Hi Joe,
> In Turbo Pascal's Turbo Vision, extended keyboards are detected once, upon
> program startup, like this:
>
> mov ax, 11ffh
> int 16h
> xor bl, bl
> cmp ax, 11ffh
> je @@1
> mov bl, 10h
> @@1:mov ReadKeyFunc, bl
>
> and then keyboard functions are called like this:
>
> mov ah, ReadKeyFunc
> (inc ah)
> int 16h
from which specific Turbo Pascal version is that code snippet? I did not find
this in the TV source shipped with Borland Pascal 7. Instead, I found this:
procedure GetKeyEvent(var Event: TEvent); assembler;
asm
MOV AH,1
INT 16H
MOV AX,0
MOV BX,AX
JE @@1
MOV AH,0
INT 16H
XCHG AX,BX
MOV AX,evKeyDown
@@1: XOR CX,CX
MOV DX,CX
CALL StoreEvent
end;
So no use of INT16.11 all. I may have overlooked it?

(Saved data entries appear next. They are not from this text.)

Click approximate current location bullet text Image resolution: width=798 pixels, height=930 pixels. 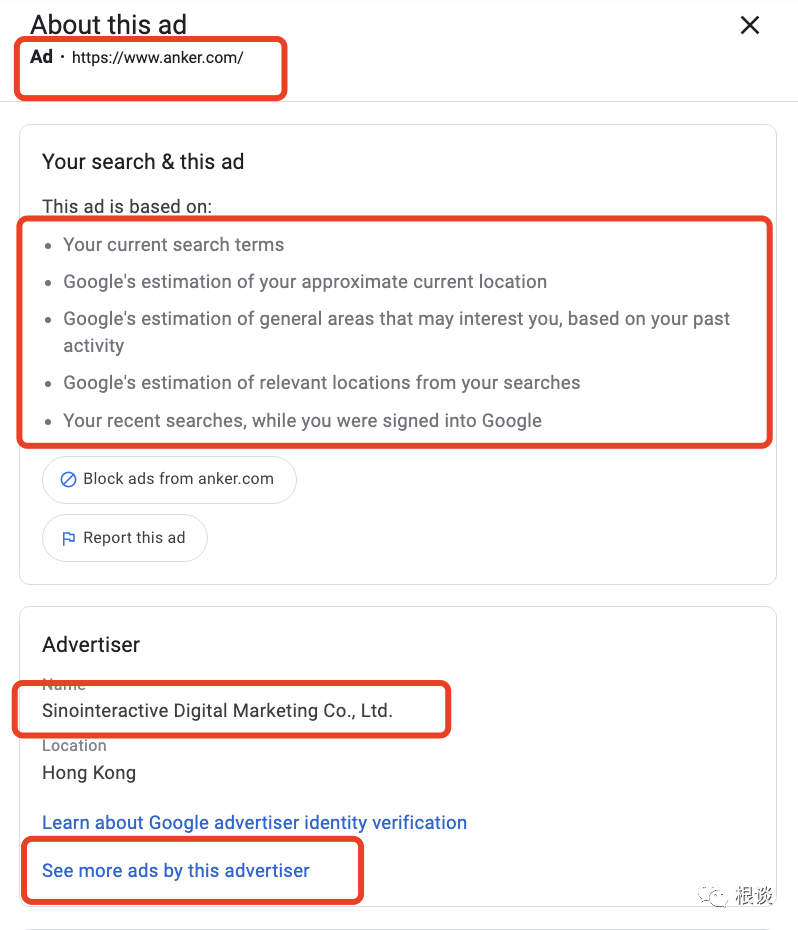[x=305, y=282]
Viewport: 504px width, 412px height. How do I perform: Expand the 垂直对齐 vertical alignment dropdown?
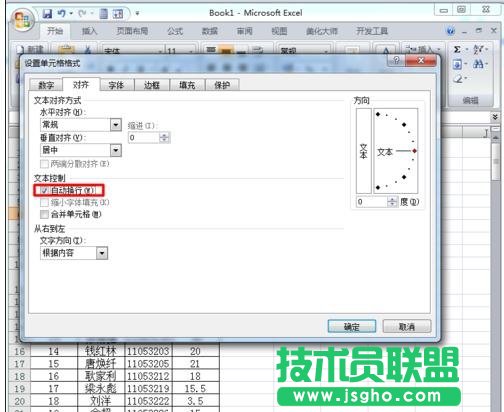coord(116,150)
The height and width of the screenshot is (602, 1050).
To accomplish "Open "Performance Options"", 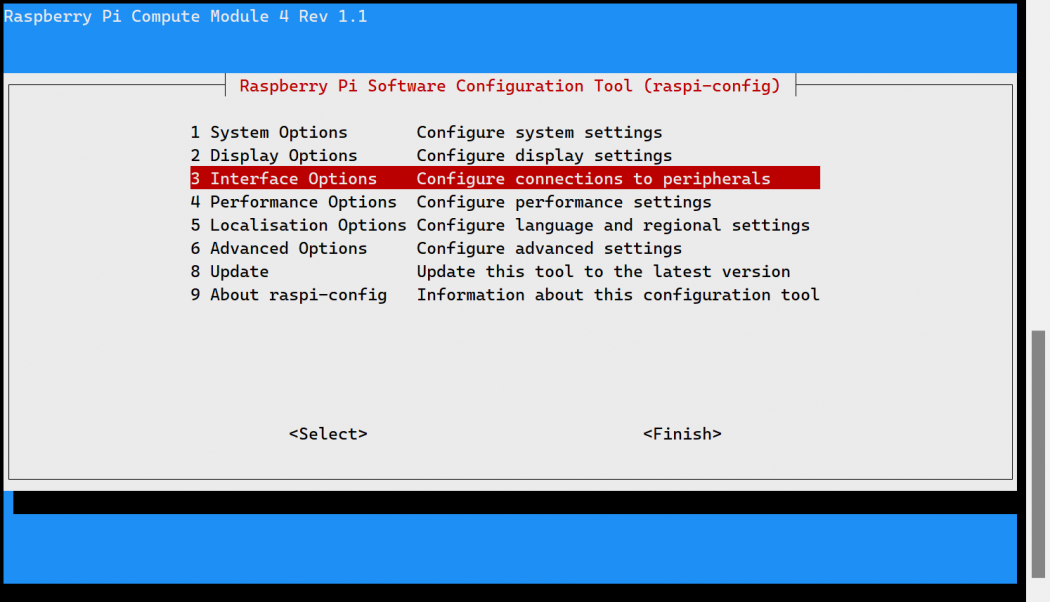I will pos(302,201).
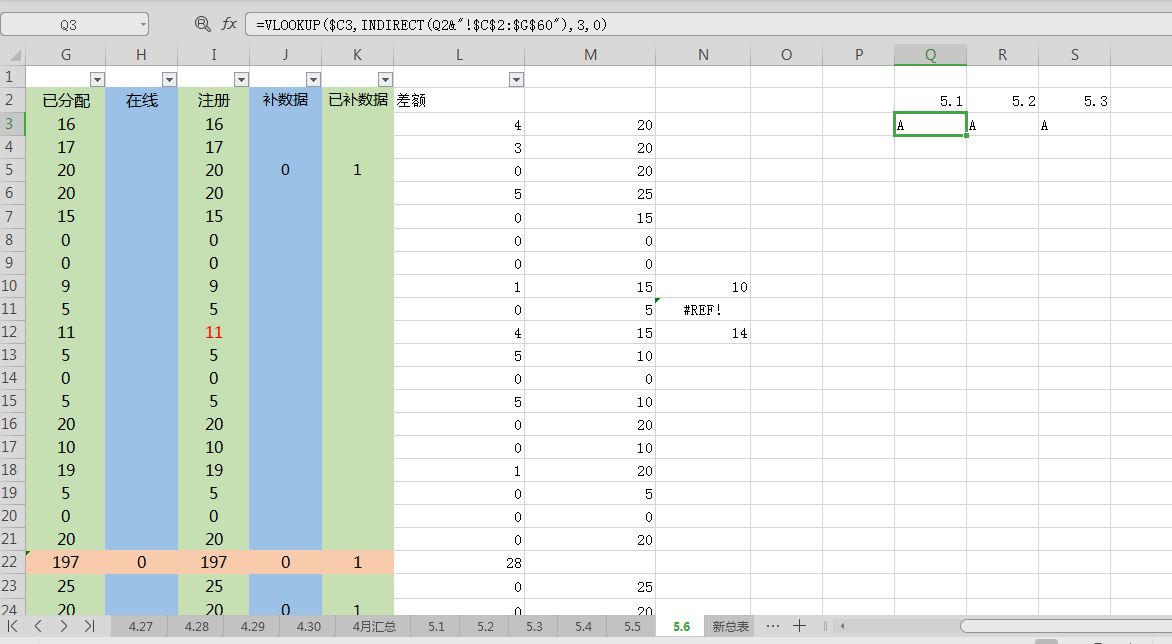Jump to first sheet with navigation arrow

pos(13,626)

However, I did a few tests using DEBUG. The sequence
mov ax,11ffh
int 16h
seems to return some random value in AX (probably some previously entered key?)

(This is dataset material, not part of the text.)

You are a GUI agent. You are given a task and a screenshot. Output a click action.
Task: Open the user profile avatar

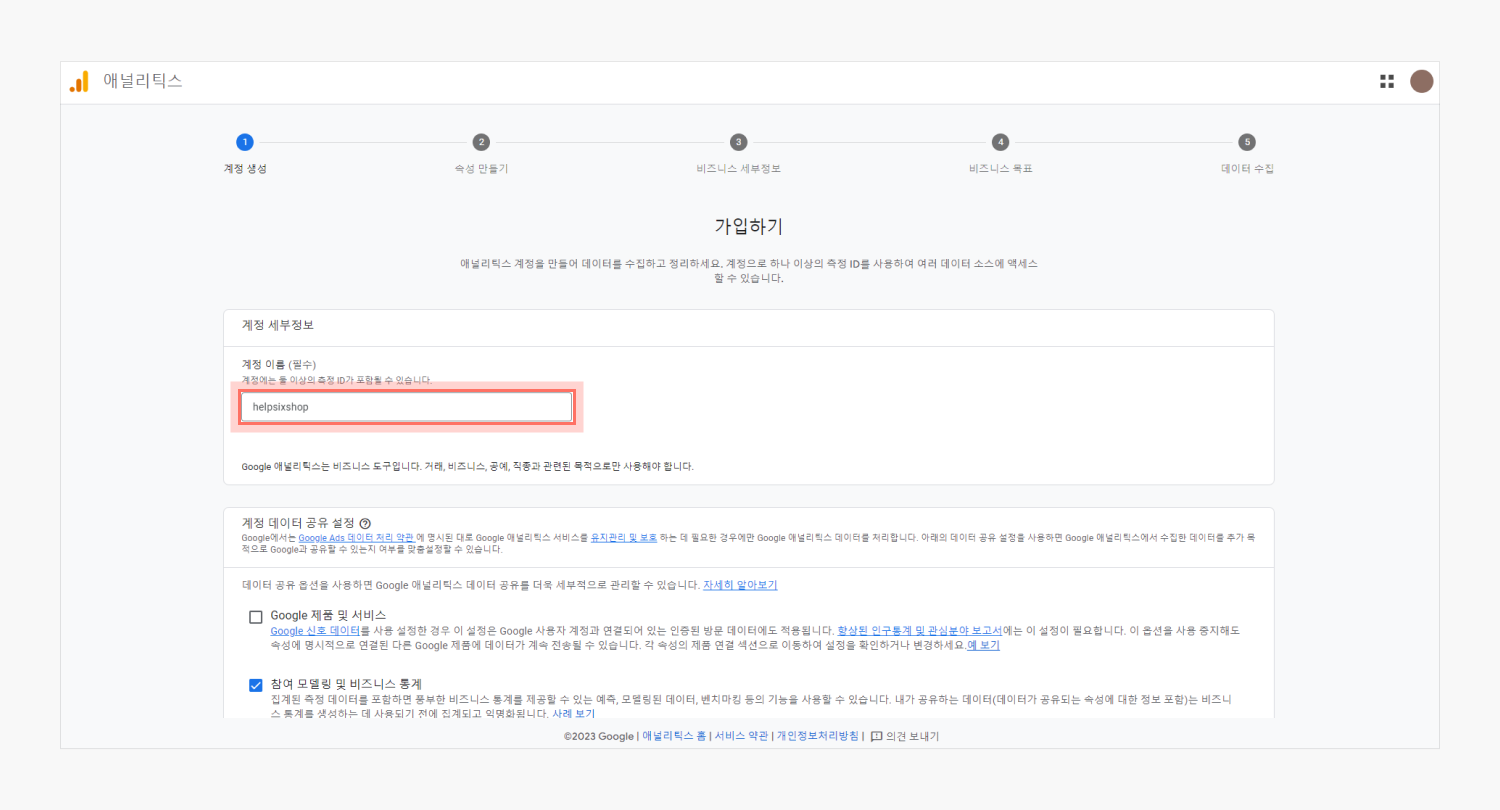(x=1421, y=82)
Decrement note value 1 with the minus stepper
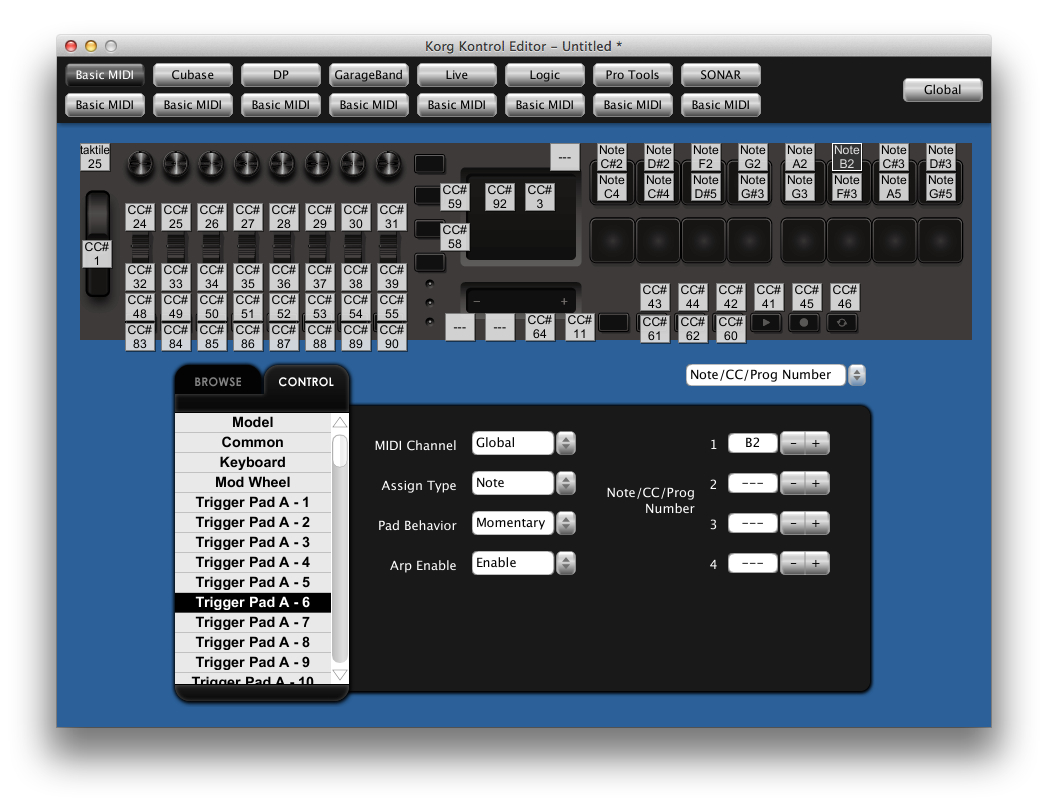Viewport: 1048px width, 806px height. [x=791, y=443]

under the specific BIOS I tested. However, I consider this value to be
undefined if the zero flag (no key in buffer) is set. So not sure if the
comparison
cmp ax,11ffh
is a reliable test. It would only be reliable if a) every BIOS supporting
INT16.11 does NOT return 11ffh, and every BIOS not supporting INT16.11 DOES
return 11ffh. I am not sure that this is the case. At least I nowhere found
this documented. Also, the source of the IBM-PC BIOSv3 [1] does speak against
it (AH=0 on return).
> Wouldn't the BIOS detect the extended keyboard when you call INT 16H, AH=11H?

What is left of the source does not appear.